Configuring Secure Messaging with HTTPS

HydraExpress : HydraExpress User Guide : PART II The HydraExpress Agent : Overview of Agent Configuration : Configuring the Agent : Configuring Secure Messaging with HTTPS

The HydraExpress Agent automatically handles messages sent on secure transports (HTTPS) through its HTTPS connector. The default port for receiving HTTPS requests is 8443. Use this connector for encrypted connections between the client and the server.

The HTTPS connector is configured in the main Agent configuration file, rwagent.xml, located in your <installdir>\conf directory, under the element <rwsf:connector name="HTTPS (HTTP/1.1)">

Table 4 lists the configurable properties.

Table 4 – HTTPS connector properties
Property name	Types	Description
accepter-threads	int	Specifies the number of threads that should be spawned listening for new connections. Default: 1.
thread-pool-min	int	The minimum number of threads to be created in the thread pool. Default: 5.
thread-pool-max	int	The maximum number of threads to be created in the thread pool. Default: 10.
port	string	Port name used to create a listener socket. Default: 8443.
request-backlog	int	The number of pending connection requests allowed before the system starts refusing connections. Default: 5.
request-buffersize	long	Size of the buffer used to receive incoming messages. Smaller values may result in slower performance. Larger values may result in wasted space. Default: 4096. If no value is specified, the default is no buffering.
request-timeout	long	Timeout used when returning a request to the client. The value is specified in milliseconds. Default: 30000. If not specified, the listener blocks indefinitely.
ssl-quiet-shutdown	bool	During normal shutdown of an SSL connection, both sides will attempt to perform a final handshake indicating that each has agreed to close the connection. If one side closes the connection before the other can send its part of the handshake, this operation can fail with an exception or signal. This property disables this final handshake. Default: false.
ssl-trusted-certificates	string	The file that contains the trusted certificate chain used in authentication. This property is mandatory if performing server authentication. This property cannot be changed until the transport disconnects. Default: none
ssl-certificate	string	The file that contains the X.509 Certificate for the client. This property is mandatory if performing server authentication. This property cannot be changed until the transport disconnects.¹ Default: ${RWSF_CONF}/certs/localhost.crt
ssl-private-key	string	The file that contains the Private Key for the client. This property is mandatory if performing server authentication. This property cannot be changed until the transport disconnects.1 Default: ${RWSF_CONF}/certs/localhost.key
ssl-callback-method	string	The library and method name of the callback method that OpenSSL will use to retrieve the password for the private key. Usage: libraryName.methodName Default: none
security-init-seed	string	The seed for the random number generator. This value cannot be changed until the transport disconnects. Default: none.
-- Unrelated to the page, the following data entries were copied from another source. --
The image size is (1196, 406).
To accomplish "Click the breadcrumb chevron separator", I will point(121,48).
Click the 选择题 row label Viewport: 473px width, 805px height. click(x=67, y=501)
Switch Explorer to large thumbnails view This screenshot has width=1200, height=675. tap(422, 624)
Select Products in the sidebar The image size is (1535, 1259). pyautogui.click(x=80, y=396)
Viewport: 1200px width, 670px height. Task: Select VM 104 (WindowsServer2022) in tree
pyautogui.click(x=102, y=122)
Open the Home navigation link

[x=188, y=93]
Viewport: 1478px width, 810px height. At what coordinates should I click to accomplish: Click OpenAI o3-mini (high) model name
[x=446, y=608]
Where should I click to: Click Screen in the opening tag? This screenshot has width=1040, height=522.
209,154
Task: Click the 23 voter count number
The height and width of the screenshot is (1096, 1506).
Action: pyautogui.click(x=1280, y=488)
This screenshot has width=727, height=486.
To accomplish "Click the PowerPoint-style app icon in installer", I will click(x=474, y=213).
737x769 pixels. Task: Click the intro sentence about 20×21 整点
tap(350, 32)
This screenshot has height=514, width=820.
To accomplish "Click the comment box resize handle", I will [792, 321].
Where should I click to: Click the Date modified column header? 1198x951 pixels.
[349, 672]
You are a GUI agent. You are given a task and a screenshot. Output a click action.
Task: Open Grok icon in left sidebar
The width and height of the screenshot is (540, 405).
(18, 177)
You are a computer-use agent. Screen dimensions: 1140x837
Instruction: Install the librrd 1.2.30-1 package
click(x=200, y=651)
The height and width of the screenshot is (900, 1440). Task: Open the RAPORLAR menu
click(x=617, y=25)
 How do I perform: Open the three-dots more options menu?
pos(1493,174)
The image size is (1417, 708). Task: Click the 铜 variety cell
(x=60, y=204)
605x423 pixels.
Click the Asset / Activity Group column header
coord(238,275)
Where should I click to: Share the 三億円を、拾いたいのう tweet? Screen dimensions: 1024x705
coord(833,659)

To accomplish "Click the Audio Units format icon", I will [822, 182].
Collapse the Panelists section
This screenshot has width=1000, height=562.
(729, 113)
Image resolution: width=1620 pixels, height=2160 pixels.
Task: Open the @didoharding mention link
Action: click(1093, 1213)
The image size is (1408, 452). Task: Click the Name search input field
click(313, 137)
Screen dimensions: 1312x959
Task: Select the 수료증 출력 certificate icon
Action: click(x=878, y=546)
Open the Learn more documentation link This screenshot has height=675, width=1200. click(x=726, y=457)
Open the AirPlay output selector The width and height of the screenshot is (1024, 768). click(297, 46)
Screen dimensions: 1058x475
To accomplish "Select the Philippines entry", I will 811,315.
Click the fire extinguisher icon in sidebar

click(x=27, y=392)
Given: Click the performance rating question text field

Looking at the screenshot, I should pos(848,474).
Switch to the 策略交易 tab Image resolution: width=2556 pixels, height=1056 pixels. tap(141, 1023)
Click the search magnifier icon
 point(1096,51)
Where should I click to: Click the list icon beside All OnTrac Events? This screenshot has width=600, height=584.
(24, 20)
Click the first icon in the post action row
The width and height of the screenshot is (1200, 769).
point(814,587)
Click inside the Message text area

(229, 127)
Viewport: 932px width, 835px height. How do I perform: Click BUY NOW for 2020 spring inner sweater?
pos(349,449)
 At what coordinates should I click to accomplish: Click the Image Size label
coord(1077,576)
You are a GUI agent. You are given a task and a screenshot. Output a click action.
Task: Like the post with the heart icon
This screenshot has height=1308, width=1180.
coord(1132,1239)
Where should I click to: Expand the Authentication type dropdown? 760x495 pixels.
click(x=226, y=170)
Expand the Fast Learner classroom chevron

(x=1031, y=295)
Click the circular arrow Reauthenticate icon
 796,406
Set this property only to override the OpenSSL default functionality.
security-init-seed-type	string	If this property is set to string, it indicates that the security-init-seed property contains a seed string. If set to filename, it indicates that the security-init-seed property contains the name of a file holding the seed. Default: none. Set this property only to override the OpenSSL default functionality.

¹ Provided certificate and key should be used for testing purposes only.